What is being asked =>
Given the entries that follow, write out exactly the lines starting at the one containing "You are a GUI" and ending at the one containing "You are a computer-use agent.", both ends included, and only those.

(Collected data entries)
==========
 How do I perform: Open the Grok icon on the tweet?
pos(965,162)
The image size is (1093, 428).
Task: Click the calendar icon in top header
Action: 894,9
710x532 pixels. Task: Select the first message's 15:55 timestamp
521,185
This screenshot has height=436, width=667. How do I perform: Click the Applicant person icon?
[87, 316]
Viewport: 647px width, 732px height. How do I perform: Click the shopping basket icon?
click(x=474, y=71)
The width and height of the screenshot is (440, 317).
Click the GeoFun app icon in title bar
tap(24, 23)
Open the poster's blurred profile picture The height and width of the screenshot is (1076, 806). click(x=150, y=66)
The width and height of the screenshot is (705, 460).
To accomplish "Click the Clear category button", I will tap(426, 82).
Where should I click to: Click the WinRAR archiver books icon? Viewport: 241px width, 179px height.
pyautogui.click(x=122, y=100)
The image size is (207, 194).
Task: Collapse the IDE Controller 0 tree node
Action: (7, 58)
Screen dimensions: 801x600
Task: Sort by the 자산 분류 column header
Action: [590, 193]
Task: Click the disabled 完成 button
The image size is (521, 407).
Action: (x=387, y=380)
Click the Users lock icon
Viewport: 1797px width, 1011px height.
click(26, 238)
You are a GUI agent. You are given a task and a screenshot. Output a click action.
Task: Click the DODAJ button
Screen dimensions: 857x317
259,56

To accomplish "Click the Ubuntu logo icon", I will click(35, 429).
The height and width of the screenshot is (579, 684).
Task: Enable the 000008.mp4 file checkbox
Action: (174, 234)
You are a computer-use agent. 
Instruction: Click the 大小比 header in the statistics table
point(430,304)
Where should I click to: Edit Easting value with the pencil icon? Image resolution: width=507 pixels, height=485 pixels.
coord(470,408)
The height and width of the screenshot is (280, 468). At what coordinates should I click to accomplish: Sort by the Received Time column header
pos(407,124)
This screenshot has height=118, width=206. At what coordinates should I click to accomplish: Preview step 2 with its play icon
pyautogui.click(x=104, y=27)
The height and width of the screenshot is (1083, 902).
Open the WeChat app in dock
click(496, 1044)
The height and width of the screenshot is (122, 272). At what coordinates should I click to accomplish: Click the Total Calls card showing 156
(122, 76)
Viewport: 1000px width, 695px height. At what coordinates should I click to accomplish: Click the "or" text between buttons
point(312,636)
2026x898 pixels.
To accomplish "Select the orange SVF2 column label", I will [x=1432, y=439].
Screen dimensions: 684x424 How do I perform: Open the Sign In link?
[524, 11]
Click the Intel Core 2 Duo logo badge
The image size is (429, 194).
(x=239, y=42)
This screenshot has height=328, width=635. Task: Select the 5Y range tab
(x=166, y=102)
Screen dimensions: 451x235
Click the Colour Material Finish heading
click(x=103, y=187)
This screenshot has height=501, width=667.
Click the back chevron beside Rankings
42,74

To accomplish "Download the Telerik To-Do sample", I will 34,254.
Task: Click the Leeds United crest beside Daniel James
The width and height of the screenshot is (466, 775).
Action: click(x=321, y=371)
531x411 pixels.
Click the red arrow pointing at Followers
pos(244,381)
==========
Result below =>
You are a GUI agent. You are given a task and a screenshot. Output a click action.
Task: Click the DODAJ button
Screen dimensions: 857x317
259,56

To accomplish "Click the Ubuntu logo icon", I will click(35, 429).
The height and width of the screenshot is (579, 684).
Task: Enable the 000008.mp4 file checkbox
Action: (174, 234)
You are a computer-use agent. 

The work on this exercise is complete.